● **OBJECTIVES**:
(a) Decide whether each statement agrees with the passage on virtual measurement points: (i) only the rn virtual measurement point can be a reference frame, and only in physical measurement; (ii) under real physical conditions the rn virtual measurement point can expand or contract; (iii) the c-operator is in general equal to c. Answer yes or no for each, quoting the deciding words of the passage.
(b) In the records, reproduce without change the lines from the one with "The height and width of the screenshot is (476, 1080)." up to and including the one with "coord(361,673)".

● **PASSAGE SHOWN**:
:::::

In physical measurements, as a result of the gravitational effect, the super determined eigenvalue exists at the rn virtual measurement point (interpreted in a virtual trajectory), and this eigenvalue is the zero-dimensional space itself. Therefore, in contrast to the inertial frame in the traditional sense, only the rn virtual measurement point can be a reference frame, and only in the case of physical measurement. Expansion or contraction of the rn virtual measurement point, or the zero-dimensional space, under real physical conditions is not possible.
However, the concept of distance between points in space viewed in an abstract relational way can be interpreted through a metric (in space, this is only a virtual metric); therefore, we can assume virtual speeds through this approach: s=v*t on the virtual trajectory (but this is only an abstraction, because in zero-dimensional space, it has no physical reality).
Then, se is a unit metric, s_e=c*t → r_n=c*t_v=1, which is an elementary physics metric based on elementary geometrodynamics (since the observer's comparison option can be based only on measurable geometrodynamic changes and because they only become measurable through physical measurement).
Note: c-the speed of light, is not realistic in space because of its elementary nature; therefore, this parameter can only be the virtual speed of space change (interpreted on an elementary imaginary-virtual path). Moreover, an observer, based on his own relational database, can obtain a variety of information that a physical measurement does not provide (but as we know, the processing of information either succeeds or fails: This is how effective models are created). However, since, according to the above, c is not a parameter of space-like virtual trajectories, we must introduce the c-operator in the observer's relation to characterize apparent velocities; in general, the c-operator is not equal to c (c≠c).

:::::

● **Entries for locating text and elements**:

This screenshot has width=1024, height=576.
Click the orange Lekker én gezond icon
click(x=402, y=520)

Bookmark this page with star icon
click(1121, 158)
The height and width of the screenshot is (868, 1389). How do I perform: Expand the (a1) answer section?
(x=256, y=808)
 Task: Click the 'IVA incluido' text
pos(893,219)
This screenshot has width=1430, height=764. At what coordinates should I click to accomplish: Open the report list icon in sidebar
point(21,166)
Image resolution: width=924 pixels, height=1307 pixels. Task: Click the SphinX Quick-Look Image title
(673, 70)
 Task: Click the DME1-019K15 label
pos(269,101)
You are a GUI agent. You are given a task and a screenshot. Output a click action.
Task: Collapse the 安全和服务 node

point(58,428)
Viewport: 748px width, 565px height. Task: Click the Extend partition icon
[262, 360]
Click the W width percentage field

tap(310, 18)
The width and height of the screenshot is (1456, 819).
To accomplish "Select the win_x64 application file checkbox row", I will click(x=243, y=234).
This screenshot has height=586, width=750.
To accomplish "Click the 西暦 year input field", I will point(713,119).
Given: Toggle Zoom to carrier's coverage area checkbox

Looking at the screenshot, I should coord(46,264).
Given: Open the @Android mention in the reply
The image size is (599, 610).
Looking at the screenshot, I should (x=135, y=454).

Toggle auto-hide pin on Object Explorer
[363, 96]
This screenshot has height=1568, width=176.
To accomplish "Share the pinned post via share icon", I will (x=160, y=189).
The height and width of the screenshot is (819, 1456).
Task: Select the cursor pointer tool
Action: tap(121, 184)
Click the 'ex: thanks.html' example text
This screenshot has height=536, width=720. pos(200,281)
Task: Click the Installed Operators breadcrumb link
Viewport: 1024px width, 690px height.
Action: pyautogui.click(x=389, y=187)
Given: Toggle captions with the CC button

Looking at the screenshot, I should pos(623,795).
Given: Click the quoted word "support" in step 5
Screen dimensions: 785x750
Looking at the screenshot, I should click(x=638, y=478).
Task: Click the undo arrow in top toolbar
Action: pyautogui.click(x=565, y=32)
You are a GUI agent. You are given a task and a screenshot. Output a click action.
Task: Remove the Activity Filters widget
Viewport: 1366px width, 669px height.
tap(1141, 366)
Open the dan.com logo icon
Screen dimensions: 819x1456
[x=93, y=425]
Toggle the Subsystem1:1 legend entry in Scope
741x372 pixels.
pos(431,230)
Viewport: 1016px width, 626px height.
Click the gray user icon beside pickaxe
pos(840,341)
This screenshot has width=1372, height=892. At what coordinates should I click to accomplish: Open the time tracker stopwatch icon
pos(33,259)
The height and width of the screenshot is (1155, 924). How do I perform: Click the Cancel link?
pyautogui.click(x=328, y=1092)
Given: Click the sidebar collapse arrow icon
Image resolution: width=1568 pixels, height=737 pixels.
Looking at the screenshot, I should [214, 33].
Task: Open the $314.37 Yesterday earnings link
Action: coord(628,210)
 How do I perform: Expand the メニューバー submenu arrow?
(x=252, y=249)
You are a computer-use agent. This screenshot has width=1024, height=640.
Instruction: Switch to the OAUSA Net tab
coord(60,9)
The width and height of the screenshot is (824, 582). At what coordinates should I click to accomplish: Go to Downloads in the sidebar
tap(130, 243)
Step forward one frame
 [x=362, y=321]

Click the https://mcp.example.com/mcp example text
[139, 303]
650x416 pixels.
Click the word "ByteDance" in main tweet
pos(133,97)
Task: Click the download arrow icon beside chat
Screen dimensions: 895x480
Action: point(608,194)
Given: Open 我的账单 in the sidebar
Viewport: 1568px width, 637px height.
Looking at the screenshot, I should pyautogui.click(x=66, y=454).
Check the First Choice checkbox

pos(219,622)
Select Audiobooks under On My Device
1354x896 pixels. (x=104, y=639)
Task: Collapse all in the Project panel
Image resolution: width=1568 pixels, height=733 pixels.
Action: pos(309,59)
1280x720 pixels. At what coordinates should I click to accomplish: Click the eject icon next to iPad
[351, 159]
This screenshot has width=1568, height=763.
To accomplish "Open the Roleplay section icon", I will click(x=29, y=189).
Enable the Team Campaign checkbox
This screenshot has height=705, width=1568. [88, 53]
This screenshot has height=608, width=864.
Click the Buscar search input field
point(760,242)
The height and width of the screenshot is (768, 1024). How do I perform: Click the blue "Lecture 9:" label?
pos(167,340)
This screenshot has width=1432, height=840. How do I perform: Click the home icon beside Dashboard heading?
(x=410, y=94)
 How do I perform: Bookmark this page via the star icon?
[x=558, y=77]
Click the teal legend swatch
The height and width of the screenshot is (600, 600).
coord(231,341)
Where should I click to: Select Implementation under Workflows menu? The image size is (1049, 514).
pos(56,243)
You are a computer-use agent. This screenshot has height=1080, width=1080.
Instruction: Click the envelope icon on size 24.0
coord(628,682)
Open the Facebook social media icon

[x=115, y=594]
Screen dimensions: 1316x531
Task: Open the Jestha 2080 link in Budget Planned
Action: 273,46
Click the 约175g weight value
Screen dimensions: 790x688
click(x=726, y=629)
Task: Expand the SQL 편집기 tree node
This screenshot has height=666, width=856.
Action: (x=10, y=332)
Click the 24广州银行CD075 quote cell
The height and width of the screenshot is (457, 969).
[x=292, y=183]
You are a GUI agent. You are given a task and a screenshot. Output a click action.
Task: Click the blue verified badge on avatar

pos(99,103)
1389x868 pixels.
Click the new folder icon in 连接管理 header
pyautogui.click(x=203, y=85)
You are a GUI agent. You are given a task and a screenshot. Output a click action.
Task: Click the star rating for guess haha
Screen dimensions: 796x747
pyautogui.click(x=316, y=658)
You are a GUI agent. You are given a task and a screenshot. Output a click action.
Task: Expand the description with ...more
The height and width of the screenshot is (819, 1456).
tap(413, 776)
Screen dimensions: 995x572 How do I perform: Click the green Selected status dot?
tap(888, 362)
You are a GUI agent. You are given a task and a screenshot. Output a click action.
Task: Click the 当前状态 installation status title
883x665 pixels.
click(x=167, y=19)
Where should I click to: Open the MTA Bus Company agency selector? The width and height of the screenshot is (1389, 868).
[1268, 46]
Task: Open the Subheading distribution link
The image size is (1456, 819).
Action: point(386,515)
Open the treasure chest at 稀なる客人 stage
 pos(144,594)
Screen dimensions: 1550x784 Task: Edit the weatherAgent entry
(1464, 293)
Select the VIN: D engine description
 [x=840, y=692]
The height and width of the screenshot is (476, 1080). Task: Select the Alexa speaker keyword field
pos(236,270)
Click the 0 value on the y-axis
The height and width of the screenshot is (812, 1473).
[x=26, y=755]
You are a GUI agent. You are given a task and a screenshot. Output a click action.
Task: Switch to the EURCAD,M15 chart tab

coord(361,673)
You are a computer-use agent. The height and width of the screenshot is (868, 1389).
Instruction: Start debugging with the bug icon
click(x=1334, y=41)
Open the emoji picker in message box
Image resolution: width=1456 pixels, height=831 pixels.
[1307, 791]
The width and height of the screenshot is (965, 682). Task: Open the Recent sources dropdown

:::::

● **ANSWERS IN ORDER**:
(a)
(i) Yes: "only the rn virtual measurement point can be a reference frame, and only in the case of physical measurement"
(ii) No: "Expansion or contraction of the rn virtual measurement point, or the zero-dimensional space, under real physical conditions is not possible."
(iii) No: "in general, the c-operator is not equal to c"

(b)
The height and width of the screenshot is (476, 1080). Task: Select the Alexa speaker keyword field
pos(236,270)
Click the 0 value on the y-axis
The height and width of the screenshot is (812, 1473).
[x=26, y=755]
You are a GUI agent. You are given a task and a screenshot. Output a click action.
Task: Switch to the EURCAD,M15 chart tab

coord(361,673)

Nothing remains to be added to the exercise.